== Task to carry out ==
Restate word for word, and only, the lines that extend from the line containing "Where should I" through the end of the records below.

== Stored data ==
BEGIN

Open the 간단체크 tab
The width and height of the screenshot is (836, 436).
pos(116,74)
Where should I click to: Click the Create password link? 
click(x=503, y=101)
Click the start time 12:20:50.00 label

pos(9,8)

END

== Written solution ==
Where should I click to: Click the Create password link? 
click(x=503, y=101)
Click the start time 12:20:50.00 label

pos(9,8)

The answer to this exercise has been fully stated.